Dumps/Rerunning a job

From Wikitech

Fixing a broken dump

Back in the day, the dumps were meant to be generated in an endless loop with no human intervention; if a dump broken you wated another 10 days or so until your project's turn came around again and then there was a new one.

These days folks want the data Right Now, and some dumps take a good long time to run (*cough*en wp*cough*). If you see a broken or failed dump, this is how you can fix it up.

Rerunning a complete dump

If most of the steps failed, or the script failed or died early on, you might as well rerun the entire thing. If the dump scheduler is running, just wait for the entire dump to be rerun. Otherwise, follow the steps below.

  1. Be root on the appropriate snapshot host (1001 for en wiki, one of 1002/1004 for the rest).
  • Note that if the dump is currently running you will need to be on the specific host running it, as you'll need to shoot the running dumps.
  1. start a screen session (these dumps take a while to run).
  2. sudo -s datasets
  3. cd /srv/dumps
  4. determine which config file the wiki uses: enwiki uses wikidump.conf.hugewikis. "big" wikis (listed here...) use wikidump.conf.bigwikis. The rest use wikidump.conf.
  5. Make sure any process dumping the wiki in question has stopped:
    • python dumpadmin.py --kill --wiki <wikiname here> --configfile confs/<config-file here>
  6. Clean up the lock file left behind if any:
    • python dumpadmin.py --unlock --wiki <wikiname here> --configfile confs/<config-file here>
  7. Rerun the entire dump. Steps already completed properly will be skipped
    • If it's the full run with history, do this:
    python ./worker.py --date last --skipgood --log --configfile confs/<config-file here> <wikiname-here>
    • If it's not the full history, but the abbreviated run, do this:
    python ./worker.py --date last --skipgood --log --configfile confs/<config-file here> --skipjobs metahistorybz2dump,metahistorybz2dumprecombine,metahistory7zdump,metahistory7zdumprecombine <wikiname-here>

NOTE THAT if a new dump is already running for the project by the time you discover the broken dump, you can't do this. You'll need to either wait for the new dump to complete or run the old one one step at a time (see below).

Rerunning one piece of a dump

ONLY do this if the dump on the wiki is already running (and hence locked) and you really really have to have that output Right Now.

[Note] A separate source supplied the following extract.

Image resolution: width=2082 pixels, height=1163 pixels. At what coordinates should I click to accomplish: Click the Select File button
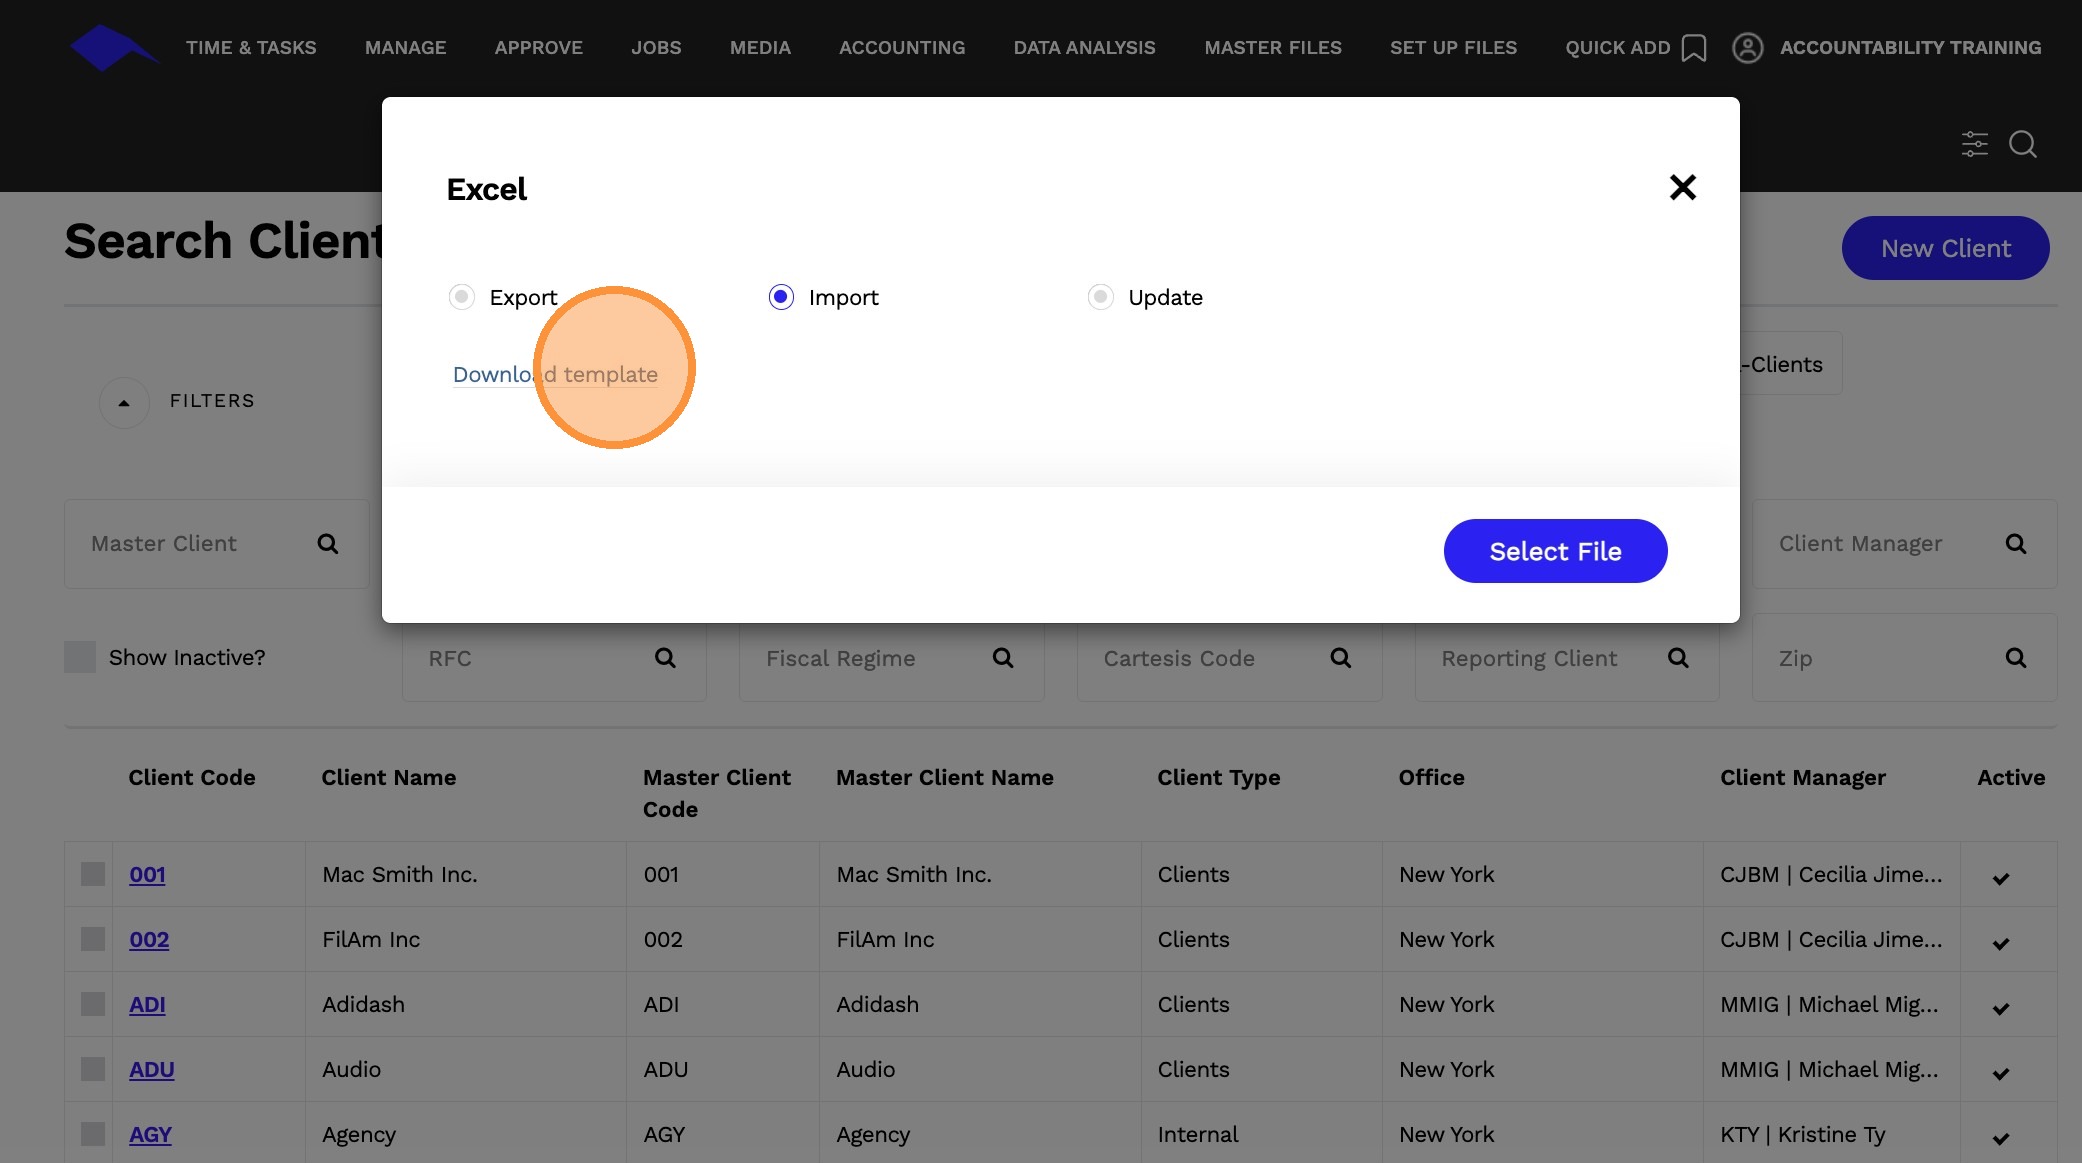(1555, 551)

  1. As above, you'll need to determine the date, which configuration file you need, and which host to run from.
  2. You don't need to do anything about lockfiles.
  3. Determine which job (which step) needs to be re-run. Presumably the failed step has been recorded on the web-viewable page for the particular dump (http://dumps.wikimedia.org/wikiname-here/YYYYmmdd/) in which case it should be marked as status:failed in the dumpruninfo.txt file in the run directory. Use the job name from that file, and remember that they are listed in reverse order of execution. If you were told by a user or aren't sure which job is the one, see Dumps/Phases of a dump run to figure out the right job(s).
  4. If there's already a root screen session on the host, use it, otherwise start a new one. Open a window,
    • su - datasets
    • bash
    • cd /srv/dumps
    • python ./worker.py --job job-name-you-found --date YYYYmmdd --configfile wikidump.conf.XXX --log name-of-wiki
    The date in the above will be the date in the directory name and on the dump web page for that wiki.
    Example: to rerun the generation of the bzip2 pages meta history file for the enwiki dumps for January 2012 you would run
    python ./worker.py --job metahistorybz2dump --date 20120104 --configfile wikidump.conf.enwiki --log enwiki

Rerunning an interrupted en wikipedia history dump

Just rerun the en wikipedia dump as described in 'rerunning a complete dump' and the rest will take care of itself. This includes checkpoint files and all the rest.

Rerunning a dump from a given step onwards

ONLY do this if the output for these jobs is corrupt and needs to be regenerated. Otherwise follow the instructions to rerun a complete dump, which will simply rerun steps with missing output.

Do as described in 'Rerunning one piece of a dump' but add '--cleanup', '--exclusive', and '--restart' args before the wikiname.

You must not do this while a dump run for the wiki is in progress.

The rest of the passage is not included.